In retrospect, it just makes sense that I would wind up working with Dionysus. I have a long history of dancing on his stomping grounds, because they are similar to my own. I knew what it was like to go mad before our first run-in; I knew ecstasy, loosening, liminality, and the blurring of boundaries before I ever thought of his name. I am, after all, tied to dreaming, surrender, death, rebirth, and places that one can only get to by easing the grip on what qualifies as sanity.
I am one of those people that can only be sane, by embracing the insanity.

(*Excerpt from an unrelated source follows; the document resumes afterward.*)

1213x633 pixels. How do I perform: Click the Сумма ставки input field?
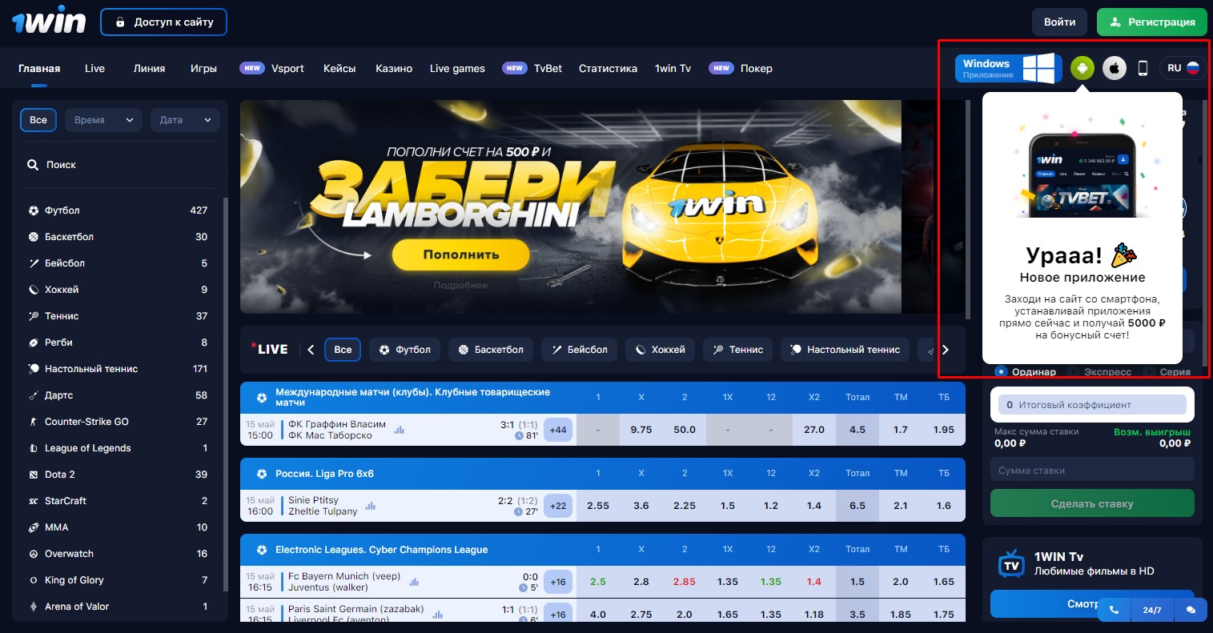(1092, 471)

I never could understand how often Dionysus is referred to as the god of wine, the god of theater, and the god of revelry. I see it all the time, and it just baffles me how much he gets associated with the means instead of the purpose. Just how much it feels like the heart of the message is lost in the sex, drugs, and rock ‘n roll. Dionysus is not some inebriated frat boy jamming to Jim Morrison and trying to hump anything that moves.

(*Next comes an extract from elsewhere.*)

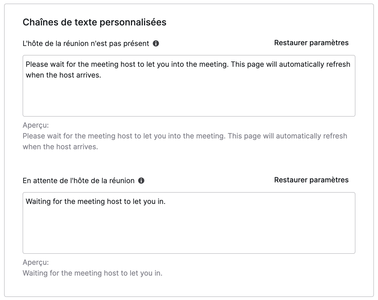Click the "Chaînes de texte personnalisées" heading

[x=95, y=22]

He is, at the heart, about connection. Union between god and man; between man and nature; between absolutely everything.
It is not easy being entirely open to your core. It is not easy stripping, and exposing yourself to anything enough to forge that kind of sacred and divine joining. It requires the willingness to bend until you completely break; the willingness to feel every emotion to the depths of your being until it completely overtakes you; the willingness to not only lose yourself in a moment, but to completely let go in the presence of someone or something else for an indefinite amount of time and trust that you can be put back together again.
Anyone can let everything go when they want to die. It takes something else entirely to let go when you want to live.

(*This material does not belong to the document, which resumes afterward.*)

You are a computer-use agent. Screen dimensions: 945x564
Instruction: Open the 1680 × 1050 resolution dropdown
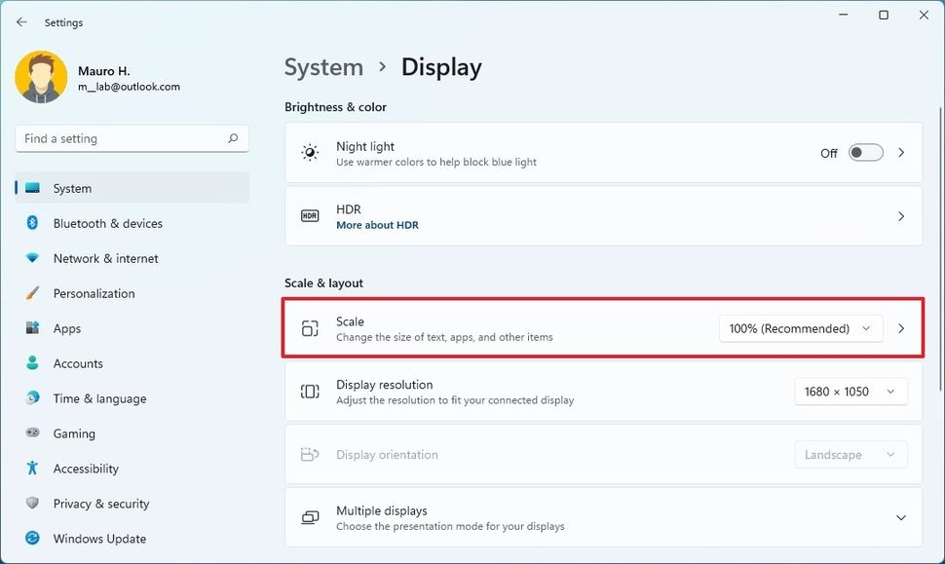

For some people, it may take some help. Wine can help loosen the tongue and lower inhibitions. Drama is designed to cause welling up of vital emotions via empathy. Revelry creates a sense of community and not being alone; one cannot connect when they are alone. Going mad is a way to break open when one is stuck. These are not the ends. They are just potential steps, methods. It scares me how many people seem to get stuck in the methods. Confuse these temporary stages for reality, and for Dionysus.
I have a very charged relationship with Dionysus. When we meet, it tends to either involve him driving me mad, or him telling me I have driven myself to the wrong kind of madness (the difference between the two is another post entirely). When he is away for an extended duration, I miss him terribly. After two minutes with him, I wonder why I ever missed him in the first place.
But I do love him. I love how he embraces the things he stands for. How far he will go to push me to the places I need to be. How much he will lose himself, and how he shows that it is in that loss that you can truly be yourself. How deep he goes. How he smells of dampened earth, and Summer air, and grapes. How he feels like being wrapped in the night sky – clear, velvety dark, and speckled with flashes of fiery light that can burn your heart if you let them. Just how much he embraces life, in all that it is, for all that it is.
Dionysus is not the downward spiral of destructive derangement and death. Dionysus is a god of Connection; of Life.